— DIRECTIVES —
1. Could you copy the album review below word for word, from "6 years ago" to "second of it."?
2. How would you say this sentence from the album review below in Spanish: "That’s a fairly paltry amount of music for a band that has been active for as long as they have."?

— SOURCE TEXT —
Nuclear explosion footage is a fascinating and horrifying historical artifact: A massive mushroom cloud, houses within the blast radius being completely vaporized, unconscionable heat melting down everything in its path.

6 years ago

Nuclear explosion footage is a fascinating and horrifying historical artifact: A massive mushroom cloud, houses within the blast radius being completely vaporized, unconscionable heat melting down everything in its path. We’ve all seen the footage. It’s a common and mortifying set of images that draw us back to humanity’s recent dark history, entrenched firmly in the visual lexicon of western culture while simultaneously presenting a real and constant threat that towers over the present. In the case of Quebec’s The Aftermath, nuclear obliteration serves our purposes here as a metaphor. Sudden, quick, and total annihilation of anything and everything within range. That’s how my brain and ears feel after having listened to their debut record Vermine several times. It’s a destructive, scientific, utterly intense musical experience, and I loved every second of it.

For those unfamiliar, The Aftermath are a technical death metal band that have existed for a decade, but up until this month had only officially released a pair of EPs. That’s a fairly paltry amount of music for a band that has been active for as long as they have. While both of these EP releases were fantastic, one had to wonder whether the band was capable of unleashing their full potential in LP format. That question is answered with definitive force in Vermine, which not only is the band’s finest work to date, but is also one of the best technical death metal records I’ve heard this year. Regardless of how you enjoy and approach tech death, there is something for you to enjoy here.

Grounding their sound in the textures of elder subgenre statesmen like Gorguts, The Aftermath attack the tech death songwriting playbook with verve, incorporating a fantastic array of instrumental flourishes that should make just about every tech death fan salivate. Riffs flow through Vermine in an utter abundance, feeling both visceral and fresh as the record progresses. As a fantastic opening salvo, “Shine” takes about five seconds to transition from atmospheric sample piece to full-on tech death war machine. William Lapointe’s vocal performance on this track (and throughout the record) is absolutely ferocious, filled with guttural murmurings, throat-tearing growls, and enough throaty splatters of disgust to fill a Deadwood saloon spittoon. From the opening notes of this track, there is no reprieve from the audio maelstrom. Stephane Simard’s guitar work is next-level throughout, incorporating just about every guitar trick in the book into these tracks with unrivaled passion and precision, with his work shining particularly brightly throughout “Tropic Goat”, which includes a lighter, technical passage coupled with thundering bells as backing rhythm. All of these sounds are brought to the forefront with a fantastic mix and overall production strategy that allows these instruments to cut like knives, obscuring nothing.

— RAW DATA —
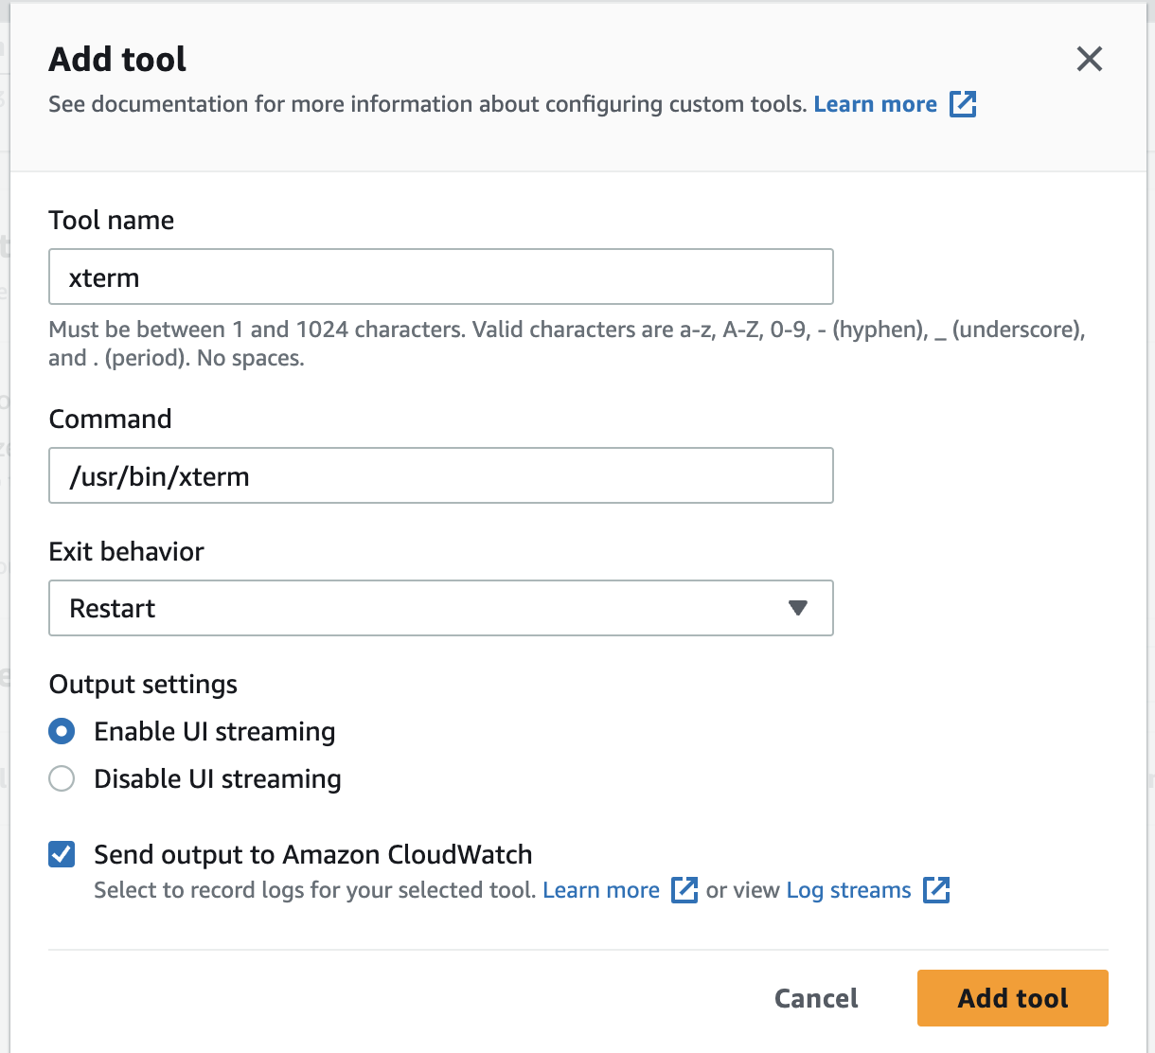The height and width of the screenshot is (1053, 1155).
Task: Click the Exit behavior label
Action: [x=126, y=551]
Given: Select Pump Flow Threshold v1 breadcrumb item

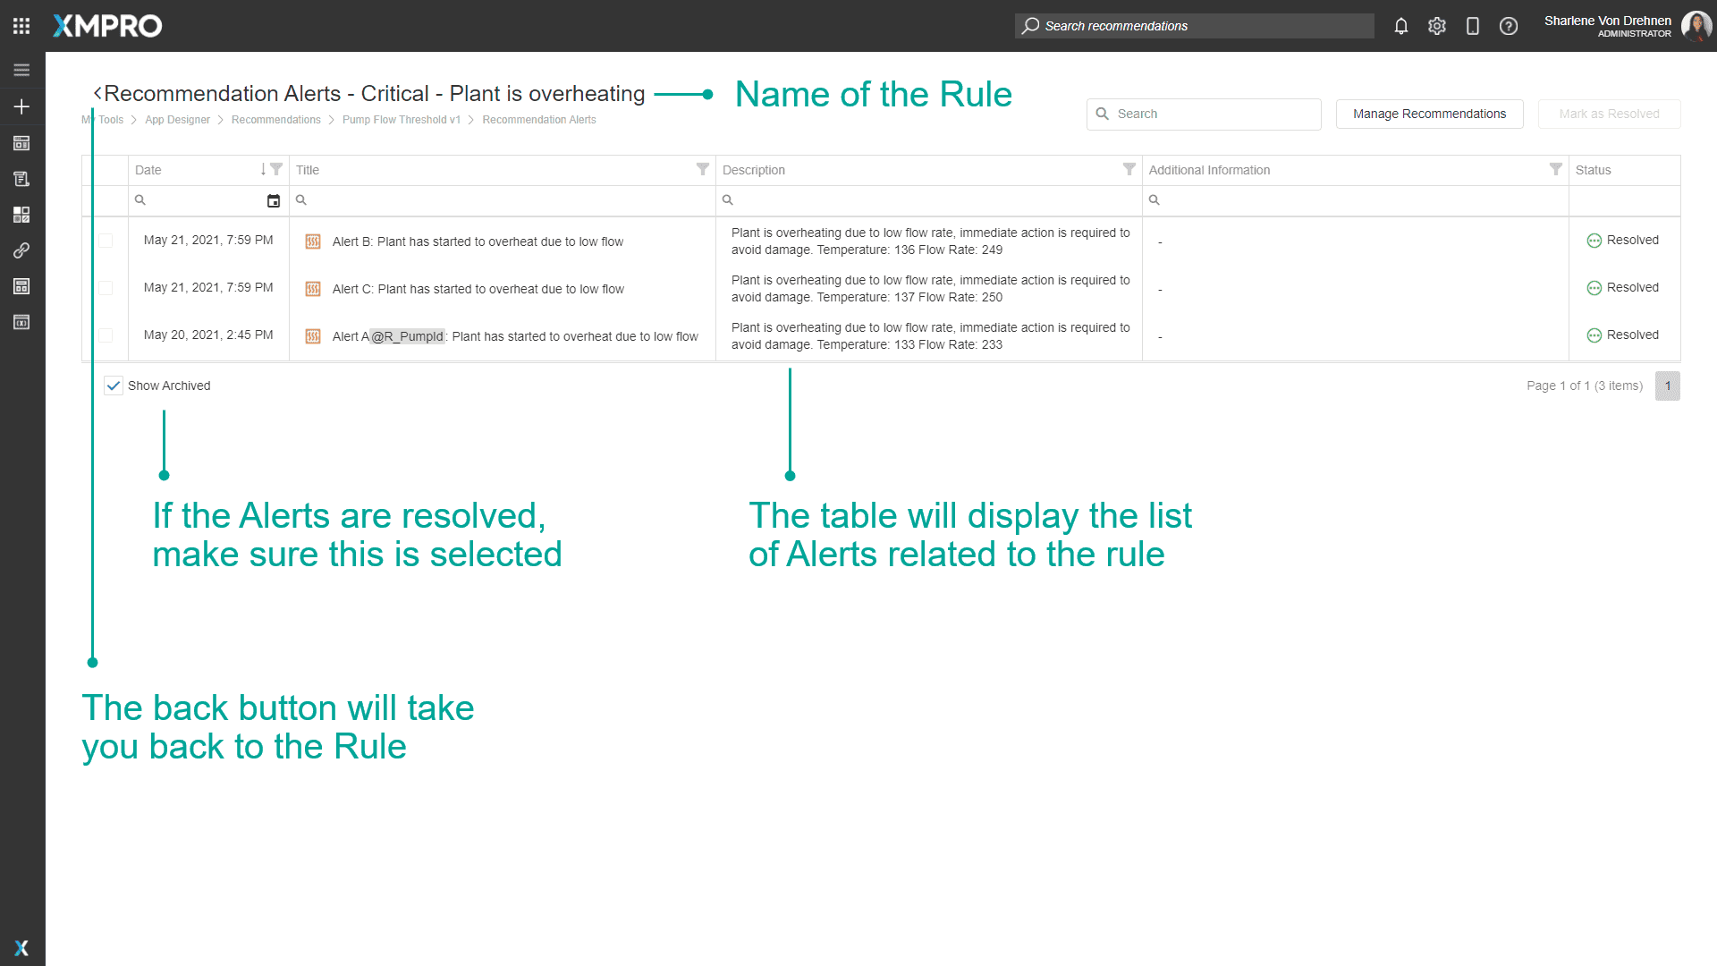Looking at the screenshot, I should click(401, 119).
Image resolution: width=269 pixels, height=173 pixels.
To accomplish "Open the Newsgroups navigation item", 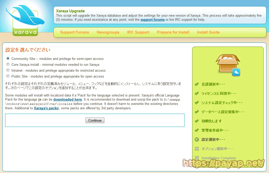I will pyautogui.click(x=108, y=32).
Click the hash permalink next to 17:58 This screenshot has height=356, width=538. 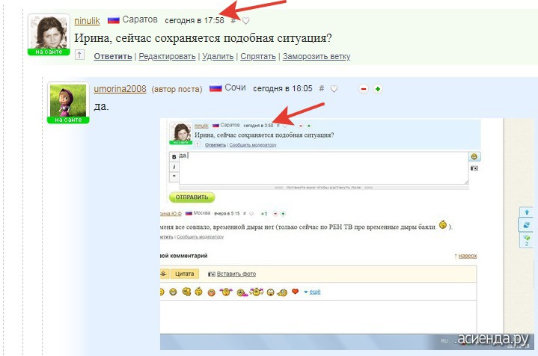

— RESPONSES FOR EACH TASK —
1.
6 years ago

Nuclear explosion footage is a fascinating and horrifying historical artifact: A massive mushroom cloud, houses within the blast radius being completely vaporized, unconscionable heat melting down everything in its path. We’ve all seen the footage. It’s a common and mortifying set of images that draw us back to humanity’s recent dark history, entrenched firmly in the visual lexicon of western culture while simultaneously presenting a real and constant threat that towers over the present. In the case of Quebec’s The Aftermath, nuclear obliteration serves our purposes here as a metaphor. Sudden, quick, and total annihilation of anything and everything within range. That’s how my brain and ears feel after having listened to their debut record Vermine several times. It’s a destructive, scientific, utterly intense musical experience, and I loved every second of it.

2. Es una cantidad de música bastante escasa para una banda que ha estado activa durante tanto tiempo como ellos.